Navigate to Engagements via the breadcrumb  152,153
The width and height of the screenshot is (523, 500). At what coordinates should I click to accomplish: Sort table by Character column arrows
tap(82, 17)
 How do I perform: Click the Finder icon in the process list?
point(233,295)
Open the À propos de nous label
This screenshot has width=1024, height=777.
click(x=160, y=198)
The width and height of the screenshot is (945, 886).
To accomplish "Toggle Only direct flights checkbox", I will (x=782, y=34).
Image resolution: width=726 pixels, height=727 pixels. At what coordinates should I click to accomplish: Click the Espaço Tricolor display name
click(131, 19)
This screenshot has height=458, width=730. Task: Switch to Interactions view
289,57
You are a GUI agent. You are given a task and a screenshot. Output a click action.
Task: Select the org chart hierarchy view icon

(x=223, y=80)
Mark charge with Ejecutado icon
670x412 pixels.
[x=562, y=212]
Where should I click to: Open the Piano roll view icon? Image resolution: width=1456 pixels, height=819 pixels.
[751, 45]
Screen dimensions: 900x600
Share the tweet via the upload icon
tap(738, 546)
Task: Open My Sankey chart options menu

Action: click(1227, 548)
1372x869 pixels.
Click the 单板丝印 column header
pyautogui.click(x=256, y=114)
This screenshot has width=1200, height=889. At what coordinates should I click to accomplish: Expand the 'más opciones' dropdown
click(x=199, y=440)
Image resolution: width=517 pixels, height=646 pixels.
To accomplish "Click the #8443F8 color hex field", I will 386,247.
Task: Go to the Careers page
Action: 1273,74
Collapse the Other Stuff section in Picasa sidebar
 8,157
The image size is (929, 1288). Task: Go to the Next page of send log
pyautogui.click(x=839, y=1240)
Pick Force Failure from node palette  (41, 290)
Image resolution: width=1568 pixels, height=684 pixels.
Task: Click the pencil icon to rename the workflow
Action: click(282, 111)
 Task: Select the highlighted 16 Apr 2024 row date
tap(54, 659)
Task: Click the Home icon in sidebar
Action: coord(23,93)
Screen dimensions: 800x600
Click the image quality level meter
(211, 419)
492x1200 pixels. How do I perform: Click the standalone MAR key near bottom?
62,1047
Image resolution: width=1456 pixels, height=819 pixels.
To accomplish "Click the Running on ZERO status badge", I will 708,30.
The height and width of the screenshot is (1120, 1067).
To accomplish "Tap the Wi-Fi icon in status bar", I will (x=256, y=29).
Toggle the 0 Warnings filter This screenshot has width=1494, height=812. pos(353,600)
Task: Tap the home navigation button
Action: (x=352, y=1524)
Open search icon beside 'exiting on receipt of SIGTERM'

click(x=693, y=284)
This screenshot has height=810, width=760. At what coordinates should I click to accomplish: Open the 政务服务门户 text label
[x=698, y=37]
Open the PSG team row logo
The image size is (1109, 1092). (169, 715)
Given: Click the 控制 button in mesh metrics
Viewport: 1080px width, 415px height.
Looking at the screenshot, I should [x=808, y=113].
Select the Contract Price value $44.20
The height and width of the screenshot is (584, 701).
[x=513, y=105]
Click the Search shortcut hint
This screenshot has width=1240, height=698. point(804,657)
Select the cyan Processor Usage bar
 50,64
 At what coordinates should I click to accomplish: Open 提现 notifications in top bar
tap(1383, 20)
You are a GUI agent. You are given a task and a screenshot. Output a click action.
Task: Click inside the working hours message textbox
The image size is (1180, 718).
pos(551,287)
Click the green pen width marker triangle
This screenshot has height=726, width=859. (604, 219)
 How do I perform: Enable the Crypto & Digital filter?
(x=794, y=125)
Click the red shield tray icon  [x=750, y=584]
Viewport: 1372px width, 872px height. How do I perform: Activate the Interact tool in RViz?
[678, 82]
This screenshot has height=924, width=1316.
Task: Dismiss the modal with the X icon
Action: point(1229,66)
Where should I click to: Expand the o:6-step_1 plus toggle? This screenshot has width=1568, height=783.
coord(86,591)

——

▶ _Short problem_: Rewrite all the records above, replacing "breadcrumb" with "navigation trail" and keeping everything else unchanged.

▶ _Response to this exercise_:
Navigate to Engagements via the navigation trail  152,153
The width and height of the screenshot is (523, 500). At what coordinates should I click to accomplish: Sort table by Character column arrows
tap(82, 17)
 How do I perform: Click the Finder icon in the process list?
point(233,295)
Open the À propos de nous label
This screenshot has width=1024, height=777.
click(x=160, y=198)
The width and height of the screenshot is (945, 886).
To accomplish "Toggle Only direct flights checkbox", I will (x=782, y=34).
Image resolution: width=726 pixels, height=727 pixels. At what coordinates should I click to accomplish: Click the Espaço Tricolor display name
click(131, 19)
This screenshot has height=458, width=730. Task: Switch to Interactions view
289,57
You are a GUI agent. You are given a task and a screenshot. Output a click action.
Task: Select the org chart hierarchy view icon

(x=223, y=80)
Mark charge with Ejecutado icon
670x412 pixels.
[x=562, y=212]
Where should I click to: Open the Piano roll view icon? Image resolution: width=1456 pixels, height=819 pixels.
[751, 45]
Screen dimensions: 900x600
Share the tweet via the upload icon
tap(738, 546)
Task: Open My Sankey chart options menu

Action: click(1227, 548)
1372x869 pixels.
Click the 单板丝印 column header
pyautogui.click(x=256, y=114)
This screenshot has width=1200, height=889. At what coordinates should I click to accomplish: Expand the 'más opciones' dropdown
click(x=199, y=440)
Image resolution: width=517 pixels, height=646 pixels.
To accomplish "Click the #8443F8 color hex field", I will 386,247.
Task: Go to the Careers page
Action: 1273,74
Collapse the Other Stuff section in Picasa sidebar
 8,157
The image size is (929, 1288). Task: Go to the Next page of send log
pyautogui.click(x=839, y=1240)
Pick Force Failure from node palette  (41, 290)
Image resolution: width=1568 pixels, height=684 pixels.
Task: Click the pencil icon to rename the workflow
Action: click(282, 111)
 Task: Select the highlighted 16 Apr 2024 row date
tap(54, 659)
Task: Click the Home icon in sidebar
Action: coord(23,93)
Screen dimensions: 800x600
Click the image quality level meter
(211, 419)
492x1200 pixels. How do I perform: Click the standalone MAR key near bottom?
62,1047
Image resolution: width=1456 pixels, height=819 pixels.
To accomplish "Click the Running on ZERO status badge", I will 708,30.
The height and width of the screenshot is (1120, 1067).
To accomplish "Tap the Wi-Fi icon in status bar", I will (x=256, y=29).
Toggle the 0 Warnings filter This screenshot has width=1494, height=812. pos(353,600)
Task: Tap the home navigation button
Action: (x=352, y=1524)
Open search icon beside 'exiting on receipt of SIGTERM'

click(x=693, y=284)
This screenshot has height=810, width=760. At what coordinates should I click to accomplish: Open the 政务服务门户 text label
[x=698, y=37]
Open the PSG team row logo
The image size is (1109, 1092). (169, 715)
Given: Click the 控制 button in mesh metrics
Viewport: 1080px width, 415px height.
Looking at the screenshot, I should [x=808, y=113].
Select the Contract Price value $44.20
The height and width of the screenshot is (584, 701).
[x=513, y=105]
Click the Search shortcut hint
This screenshot has width=1240, height=698. point(804,657)
Select the cyan Processor Usage bar
 50,64
 At what coordinates should I click to accomplish: Open 提现 notifications in top bar
tap(1383, 20)
You are a GUI agent. You are given a task and a screenshot. Output a click action.
Task: Click inside the working hours message textbox
The image size is (1180, 718).
pos(551,287)
Click the green pen width marker triangle
This screenshot has height=726, width=859. (604, 219)
 How do I perform: Enable the Crypto & Digital filter?
(x=794, y=125)
Click the red shield tray icon  [x=750, y=584]
Viewport: 1372px width, 872px height. How do I perform: Activate the Interact tool in RViz?
[678, 82]
This screenshot has height=924, width=1316.
Task: Dismiss the modal with the X icon
Action: point(1229,66)
Where should I click to: Expand the o:6-step_1 plus toggle? This screenshot has width=1568, height=783.
coord(86,591)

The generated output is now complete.